As plague choked the city, a furnace-wind rose.
Fire.
Flames gnawed rooftops. Fiery imps shattered leaded windows, molten metal oozing like veins. The crackle of devoured wood sang of renewal.
Smoke blazed brighter than sun, transmuting hellscape to gilded temple—a purifying forge.
Yvette woke gasping, sweat-drenched, phantom heat clinging to her skin.
The crystal had crumbled to dust, but power thrumded in her veins—senses preternaturally sharp. Too sharp. Why else see shifting eyes in the wallpaper? Hear the Night Mother’s hiss?
Illusions. Lies.
Stumbling downstairs, she found Winslow waiting.
“Tea?” he offered, pouring a blend of lemongrass and chamomile sweetened with sugar.
“You waited up?”
“The ascent through Yetzirah is treacherous.” His voice held paternal concern. “How were the visions?”
Yvette recoiled—blood gushed from his teapot, drenching the table.
“Unpleasant sights?”
She shut her eyes. Not real. The cup he pressed into her hands held only herbal sweetness.

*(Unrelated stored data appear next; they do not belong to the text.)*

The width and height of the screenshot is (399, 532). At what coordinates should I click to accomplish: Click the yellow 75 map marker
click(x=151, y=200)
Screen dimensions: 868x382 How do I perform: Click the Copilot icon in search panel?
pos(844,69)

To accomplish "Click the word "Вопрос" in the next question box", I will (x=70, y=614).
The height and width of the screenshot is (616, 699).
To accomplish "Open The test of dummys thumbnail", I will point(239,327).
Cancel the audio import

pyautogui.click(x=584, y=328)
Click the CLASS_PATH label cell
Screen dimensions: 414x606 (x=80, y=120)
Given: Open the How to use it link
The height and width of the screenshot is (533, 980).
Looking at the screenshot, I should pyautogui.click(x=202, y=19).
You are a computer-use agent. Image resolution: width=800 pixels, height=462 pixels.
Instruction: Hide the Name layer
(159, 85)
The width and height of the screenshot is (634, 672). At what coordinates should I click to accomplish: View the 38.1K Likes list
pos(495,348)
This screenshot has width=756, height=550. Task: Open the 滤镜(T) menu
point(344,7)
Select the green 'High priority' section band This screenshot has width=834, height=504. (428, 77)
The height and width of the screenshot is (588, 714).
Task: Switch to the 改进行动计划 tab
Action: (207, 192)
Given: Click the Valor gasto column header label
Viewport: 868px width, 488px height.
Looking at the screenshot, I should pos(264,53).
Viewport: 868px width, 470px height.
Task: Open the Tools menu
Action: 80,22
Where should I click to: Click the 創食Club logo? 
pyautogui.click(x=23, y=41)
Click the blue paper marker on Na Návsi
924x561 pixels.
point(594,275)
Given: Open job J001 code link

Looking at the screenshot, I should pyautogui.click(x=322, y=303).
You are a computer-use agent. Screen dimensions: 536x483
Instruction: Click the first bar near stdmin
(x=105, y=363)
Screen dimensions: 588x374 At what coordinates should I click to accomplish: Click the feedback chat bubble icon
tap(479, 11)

Winslow, ever practical, had brewed caffeine-free tea—proof this was reality.
“I’m stronger… but the visions…”
“All transcendents endure this,” he said gently. “The Illuminating Dream shows higher realms. Rest before trying again—rush, and the visions may… twist you.”
Yvette described the flaming city.
“The path from Malkuth to Tiferet is the Primordial Flame,” Winslow explained. “Fire visions mean you’re nearing ascension. The city was London—1666. Plague killed thousands; the Great Fire cleansed it. Six fire deaths, yet they called it salvation. The Monument’s gold flame at Pudding Lane marks where hell began.”
“But why dream history?”
“Few do. You’ve overstudied.” He shifted tone. “The fire birthed Albion’s dour fashion. Post-inferno, our king banned French frippery. We dressed in mourning hues—Parisians mocked us as paupers.”
As Winslow’s lecture grounded her, the hallucinations faded.
Days later, “Poisonwood” summoned her to a May Eve gathering. His debut novel, The Vampire Murder Case (first in Lord Detective Chevalier’s saga), had launched. Blending the real “Red Windmill Murders” with aristocratic intrigue, it captivated readers.
Noblemen penned essays analyzing Chevalier—a French lord-detective whose intellect and swordsmanship enthralled all. The Times dedicated columns to his “romantic genius.”
“This isn’t me,” Yvette groaned, avoiding the book.
Poisonwood teased that Chevalier had a real prototype (the “Pyle Street Phantom” solver) but kept Yvette’s name hidden. Thankfully, readers imagined Chevalier as Yulissis-like—brooding and virile—not a boyish girl. Else, she’d never leave home.